Hacker News new | ask | show | jobs
by pella 1 day ago
OpenZL is the future: https://openzl.org/

  "OpenZL delivers high compression ratios while preserving high speed, a level of performance that is out of reach for generic compressors. OpenZL takes a description of your data and builds from it a specialized compressor optimized for your specific format."
2 comments

OpenZL is nice, but it's often less useful than you think - it requires that you know the structure of your data, and don't care about inspecting that data outside of your program. I've extracted one too many png files from a word document (by renaming .docx to .zip) to desire OpenZL everywhere... It might be better as a short-term "data in transit" compression than for long term storage.
Please check the OpenZL v0.2 + Silesia corpus benchmark.
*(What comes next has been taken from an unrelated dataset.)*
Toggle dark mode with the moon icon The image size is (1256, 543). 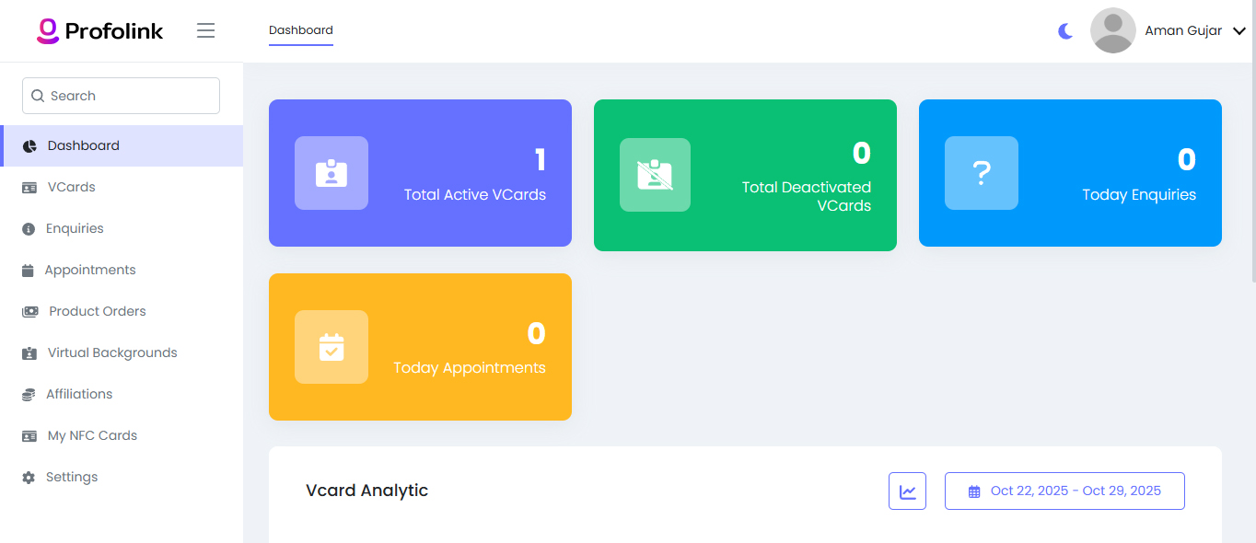pyautogui.click(x=1064, y=30)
  "OpenZL to offer 10% faster compression speed and 70% faster decompression speed compared to Zstandard level 1 on the Silesia corpus in our benchmarks."
  "OpenZL now ships its own LZ codec, exposed as ZL_GRAPH_LZ, and the serial profile in zli. It is still being actively developed to expand its feature set and improve performance on small inputs."
https://github.com/facebook/openzl/releases/tag/v0.2.0
The future may be ~ AI-assisted format detection + OpenZL

(~ OpenZL-AI-LLM recognises the data structure, then guides OpenZL toward the best lossless compression path )

  "The unreasonable effectiveness of our first foray into training leads us to believe that the graph model is uniquely  positioned to facilitate ML-guided generation of compressors. We are tempted to view this as “the next big thing” in production-scale compression. Whereas compression research has up to now eluded those without domain expertise, we believe the future of application-specific compressors will be unlocked via investment in automated learning methods."
https://arxiv.org/abs/2605.09928 [11 May 2026] OpenZL: Using Graphs to Compress Smaller and Faster
1. Upload data using conventional compression method (or uncompressed)

2. Spend orders of magnitude (literally) more on compute to run the LLM on the data than any compression algorithm would ever take.